2. Historically, sensibly, and constitutionally, this also applies to US citizens fighting the US. Or see here.
3. Use of force against al quaeda and it's affiliates is congressionally authorized.
4. Between the authorization for the use of military force, the fact that this sort of thing (flying around the world blowing up terrorists in a protracted fight with Al Qaeda) is probably exactly what congress envisioned when it passed the AUMF, Al Quaeda's proven ability to attack the American homeland, the time-sensitive nature of a lot of our decisions to assassinate Al Quaeda operatives, and Al Quaeda engaging us militarily in Afganistan and Iraq, it is fitting and proper to analogize our fight with Al Quaeda to a military, not a law enforcement action.
5. Therefor, prez can assassinate members of Al Quaeda.
Not a fully convincing argument! People who oppose drone strikes would be quick to point out that a lot of them are deliberative, slow decisions, with plenty of time for judicial oversight. They'll point out that military killings are traditionally limited to the battlefield, and it isn't satisfying to say "in the modern world, the battlefield is everywhere." They'll point out that an open-ended AUMF, already 11 years old, is a weak perch to hang your hat on. They'll point out how easily this system could be abused. The bolder ones argue that the founders misinterpreted the founders when the founders launched the quasi war, and that foundational intent was, unbeknownst to the founders, for congress to only be able to launch military action with a formal deceleration of war.

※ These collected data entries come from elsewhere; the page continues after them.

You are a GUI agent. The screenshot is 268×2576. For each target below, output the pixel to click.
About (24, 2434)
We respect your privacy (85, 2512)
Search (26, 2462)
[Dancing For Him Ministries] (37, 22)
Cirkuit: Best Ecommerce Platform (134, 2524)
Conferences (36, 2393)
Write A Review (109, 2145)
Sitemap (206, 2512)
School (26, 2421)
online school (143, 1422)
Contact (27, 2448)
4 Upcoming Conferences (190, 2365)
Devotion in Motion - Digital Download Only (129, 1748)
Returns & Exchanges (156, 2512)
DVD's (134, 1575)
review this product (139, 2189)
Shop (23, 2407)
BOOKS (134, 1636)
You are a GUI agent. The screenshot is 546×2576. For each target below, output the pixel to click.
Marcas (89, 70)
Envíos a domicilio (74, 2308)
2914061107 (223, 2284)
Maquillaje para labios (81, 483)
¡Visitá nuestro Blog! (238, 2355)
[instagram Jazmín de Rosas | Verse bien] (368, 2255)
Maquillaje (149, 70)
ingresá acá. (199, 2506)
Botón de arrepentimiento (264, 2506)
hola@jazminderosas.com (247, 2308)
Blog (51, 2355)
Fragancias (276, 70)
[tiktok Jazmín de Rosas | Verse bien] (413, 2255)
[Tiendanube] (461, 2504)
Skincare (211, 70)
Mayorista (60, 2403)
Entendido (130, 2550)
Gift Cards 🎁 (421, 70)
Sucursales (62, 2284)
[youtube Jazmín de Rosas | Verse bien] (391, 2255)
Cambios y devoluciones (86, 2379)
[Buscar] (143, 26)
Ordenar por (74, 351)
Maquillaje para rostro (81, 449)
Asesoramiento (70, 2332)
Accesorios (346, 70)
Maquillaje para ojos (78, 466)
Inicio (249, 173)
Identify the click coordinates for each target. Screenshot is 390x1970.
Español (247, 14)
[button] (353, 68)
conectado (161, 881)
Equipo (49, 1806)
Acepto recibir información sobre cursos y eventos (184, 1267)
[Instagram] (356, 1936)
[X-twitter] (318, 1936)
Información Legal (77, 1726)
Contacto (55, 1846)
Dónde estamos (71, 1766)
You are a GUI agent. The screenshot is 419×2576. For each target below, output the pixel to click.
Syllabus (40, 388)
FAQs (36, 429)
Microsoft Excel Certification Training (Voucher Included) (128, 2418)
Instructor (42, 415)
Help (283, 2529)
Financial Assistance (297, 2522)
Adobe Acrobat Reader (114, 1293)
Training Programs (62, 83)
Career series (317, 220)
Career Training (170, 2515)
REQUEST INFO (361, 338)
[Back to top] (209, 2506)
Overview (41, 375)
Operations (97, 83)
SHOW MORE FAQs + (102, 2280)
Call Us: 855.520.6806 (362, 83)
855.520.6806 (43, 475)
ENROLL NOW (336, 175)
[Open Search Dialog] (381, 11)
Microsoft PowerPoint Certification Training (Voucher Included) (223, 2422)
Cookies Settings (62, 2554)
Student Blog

And good for them! Most of those arguments aren't stupid! But if people who oppose drone strikes are honest, they will admit that the President's position is not lawless vigilantism. At the margin, the line between law enforcement and war is not a clear one -- both can consist of congress authorizing the use of force against bad actors who seek to harm Americans. But the line between murdering people with no colorable legal justification and not doing that is crystal clear. People who cross that line are psychopaths. Presidents, on the other hand, are mostly just a**holes.